Whole mount in situ hybridization using digoxigenin (DIG)-labeled RNA riboprobes and whole mount immunocytochemistry was carried out as reported previously.14 For immunocytochemistry, heart ventricle tissue was labeled with a 1 : 10 dilution of F59, and motoneuron axons were detected with a 1 : 2000 dilution of anti-SV2. A 1 : 100 dilution of a Cy3-conjugated secondary antibody (Jackson ImmunoResearch Laboratories, West Grove, PA, USA) was used to detect primary antibodies. Images were viewed using a Nikon DC50NN camera mounted to a Nikon Eclipse E600 microscope.

Apoptosis assays

Embryo embedding, freezing and sectioning protocols were performed according to Hu et al.39,Sections (10 μm) were collected and air-dried at room temperature for 2 h before staining or storage at −20°C. For TUNEL assays, sections were stained using the In Situ Cell Death Detection Kit, TMR Red, according to the manufacturer's instructions (Roche, Nutlet, NJ, USA). Nuclei were counterstained with 50 nM sytox (Molecular Probes, Carlsbad, CA, USA). Images were captured using a Nikon DC50NN camera mounted to a Nikon Eclipse E600 microscope. Images of TUNEL and sytox staining were captured separately and then merged using Adobe Photoshop. Whole mount TUNEL staining was also performed according to the manufacturer's instructions, and images were also captured using a Nikon DC50NN camera mounted to a Nikon Eclipse E600 microscope.

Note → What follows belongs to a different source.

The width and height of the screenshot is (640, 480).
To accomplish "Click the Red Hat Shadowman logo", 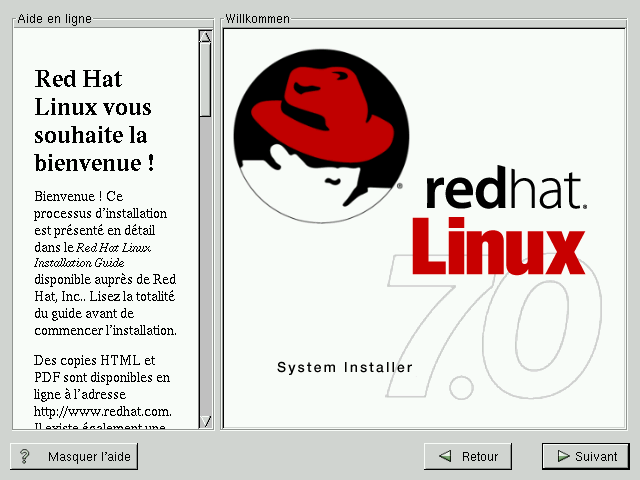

Caspase 3 activity was measured using the ApoAlert caspase 3 Activation Assay Kit (BD Biosciences, Franklin Lakes, NJ, USA) according to the manufacturer's instructions. Final values are expressed as fold induction of caspase 3 activity over controls (control MO-injected embryos or control GFP mRNA-injected embryos).

BrdU analysis

Whole mount BrdU analysis of proliferative cells was done according to Gray et al.40 Briefly, embryos were soaked in BrdU solution for 20 min, transferred to water lacking BrdU for 30 min, then fixed and stained with a 1 : 100 dilution of a BrdU antibody (Invitrogen, Carlsbad, CA, USA). A 1 : 500 dilution of a Cy3-conjugated secondary antibody (Jackson ImmunoResearch Laboratories, West Grove, PA, USA) was used to detect the primary antibodies. Embryos were analyzed and images were captured using laser scanning confocal microscopy (Model LSM 510, Carl Zeiss, Thornwood, NJ, USA). Thirty-five serial sections (5 μm) were taken off the brain of each embryo, including the area from the mid-hindbrain boundary forward to the forebrain. Fluorescent cells were counted in each section and care was taken to count each BrdU-positive cell only once, despite appearing in multiple sections.

Flow cytometry analysis

Cell cycle analysis was carried out using a FACSCalibur flow cytometer (BD Biosciences, Franklin Lakes, NJ, USA). Briefly, 40 deyolked embryos were homogenized in 1.5 ml of DMEM+10% fetal calf serum (FCS). Single-cell suspensions were obtained by sequentially straining the homogenates through 105 μm and 40 μm mesh filters. The cells were then washed and fixed in ethanol. After fixation, a propidium iodide (PI) staining solution (50 μg/ml PI, 100 μg/ml RNAse Type I, 0.1% sodium citrate, 0.0002% Triton X-100) was added, and the cells were incubated for 1 h in the dark at 4°C. Samples were then subjected to flow cytometric analysis, using CellQuest Pro software (BD Biosciences, Franklin Lakes, NJ, USA). A two-parameter dot-plot of forward light scatter versus side scatter was constructed along with a two-parameter dot-plot of FL2 (PI) area versus width. In addition, a single-parameter PI (area) histogram was constructed to illustrate relative DNA content in each cell cycle phase. Cell cycle analysis (percentages of cells in each cell cycle phase) based on PI incorporation was done using Modfit LT (Verity Software House). Coefficients of variation were less than 5% in all experimental groups.

Statistics

Quantitative data are presented as means±standard error (S.E.M.). Differences among groups were statistically compared using one-way ANOVA followed with Fisher's post hoc tests. Differences between groups were statistically compared using unpaired t-tests.